But as he spoke there came the z-z-i-pp of a bullet, accompanied by the sharp crack of a revolver somewhere behind them.

"Careful," warned Stewart. "We've got to skirt that street light ahead. Duck and – "

But with that he crumpled up, a bullet through his hip.

Without an instant's hesitation Dawson stooped, swung his companion over his shoulder, and staggered on, his right hand groping for his automatic. Once out of the glare of the arc light, he felt that he would be safe, at least for a moment.

Then, clattering toward them, he heard a sound that spelled safety – one of the open nighthawk cabs that prowl around the streets of the Mexican capital.

Shifting Stewart so that his feet rested on the ground, he wheeled and raked the street behind him with a fusillade from his automatic. There was only a dull mass of whitish clothing some fifty yards away at which to aim, but he knew that the counter-attack would probably gain a few precious seconds of time – time sufficient to stop the cab and to put his plan into operation.
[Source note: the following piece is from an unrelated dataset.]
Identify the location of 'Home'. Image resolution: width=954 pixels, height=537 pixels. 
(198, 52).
The moment the cab came into the circle of light from the street lamp Dawson dragged his companion toward it, seized the horse's bridle with his free hand and ordered the driver to halt.

Before the cabby had recovered his wits the two Americans were in the vehicle and Dawson had his revolver pressed none too gently into the small of the driver's back. The weapon was empty, but the Mexican didn't know that, and he responded instantly to Dawson's order to turn around and drive "as if seventy devils of Hades were after him!"
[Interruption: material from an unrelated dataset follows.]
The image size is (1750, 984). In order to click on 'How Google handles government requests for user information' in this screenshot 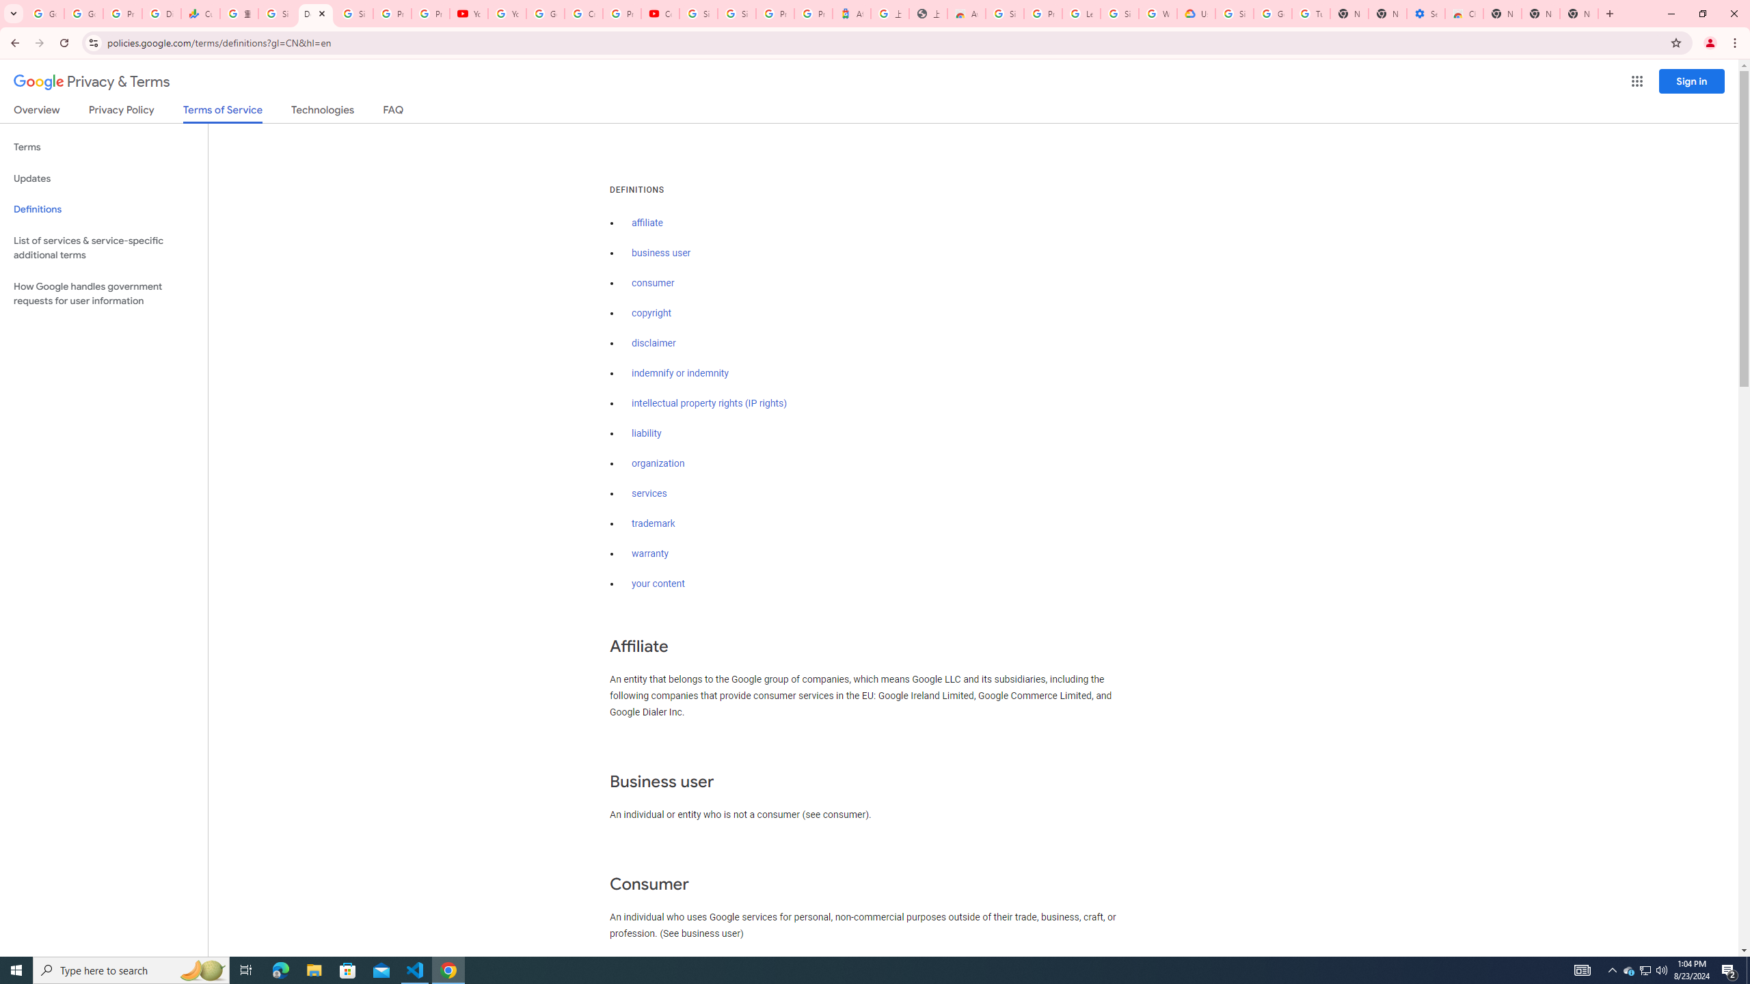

Outside of a few stray shots that followed as they disappeared up the street, the drive to the Embassy was uneventful, and, once under the shelter of the American flag, the rest was easy.

Stewart, it developed, had sustained only a flesh wound through the muscles of his hip – painful, but not dangerous. Within ten minutes after he had reached O'Shaughnessy's office he was dictating a code wire to Washington – a cable which stated that a vessel with a Spanish name, commencing with something that sounded like "Eep," had cleared Hamburg on the seventh, loaded with arms and ammunition destined to advance the interests of Mexican revolutionists and to hamper the efforts of the United States to preserve order south of the border.
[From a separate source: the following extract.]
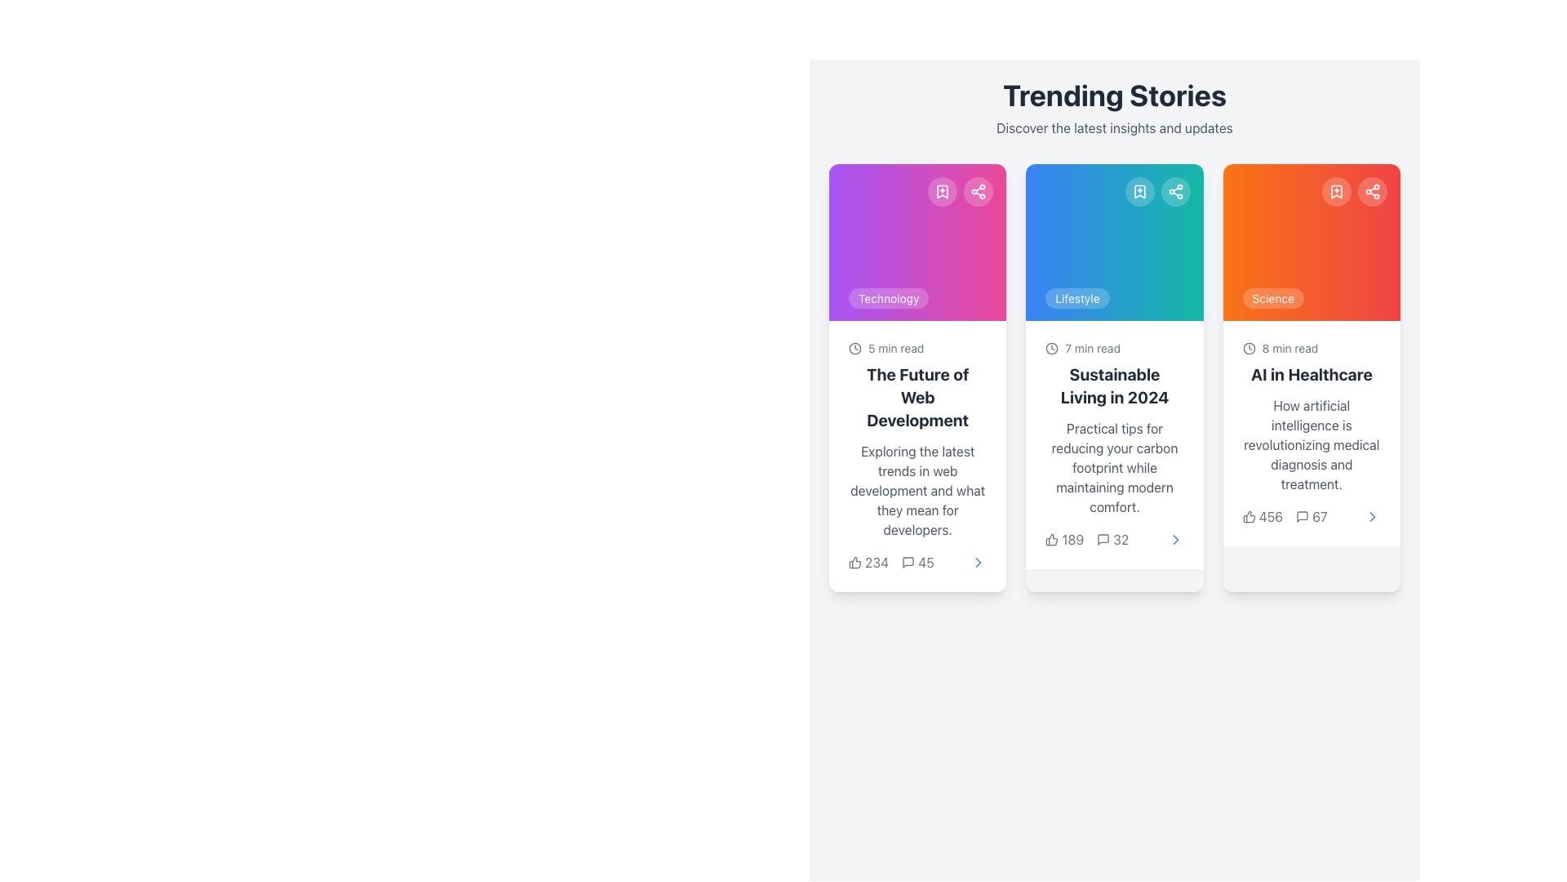 The width and height of the screenshot is (1567, 882). I want to click on the title text element titled 'Sustainable Living in 2024' located in the second card of a horizontally arranged set of three cards, so click(1114, 386).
The wire reached Washington at noon of the following day and was instantly transmitted to Berlin, with instructions to Ambassador Gerard to look into the matter and report immediately.

Vessel in question is probably the Ypiranga [stated a code the following morning]. Cleared Hamburg on date mentioned, presumably loaded with grain. Rumors here of large shipment of arms to some Latin American republic. Practically certain that Wilhelmstrasse is behind the move, but impossible to obtain confirmation. Motive unknown.

Ten minutes after this message had been decoded the newspaper correspondents at the White House noted that a special Cabinet meeting had been called, but no announcement was made of its purpose or of the business transacted, beyond the admission that "the insult to the flag at Tampico had been considered."

Promptly at noon the great wireless station at Arlington flashed a message to Admiral Mayo, in command of the squadron off the Mexican coast. In effect, it read:

Proceed immediately to Vera Cruz. Await arrival of steamer Ypiranga, loaded with arms. Prevent landing at any cost. Blockade upon pretext of recent insult to flag. Atlantic Fleet ordered to your support.

"The rest of the story," concluded Quinn, "is a matter of history. How the fleet bottled up the harbor at Vera Cruz, how it was forced to send a landing party ashore under fire, and how seventeen American sailors lost their lives during the guerrilla attack which followed. All that was spread across the front pages of American papers in big black type – but the fact that a steamer named the Ypiranga had been held up by the American fleet and forced to anchor at a safe distance offshore, under the guns of the flagship, was given little space. Apparently it was a minor incident – but in reality it was the crux of the whole situation, an indication of Germany's rancor, which was to burst its bounds before four months had passed, another case in which the arm of Uncle Sam had been long enough to stretch halfway across a continent and nip impending disaster."

"But," I inquired, as he paused, "what became of Dawson and Stewart?"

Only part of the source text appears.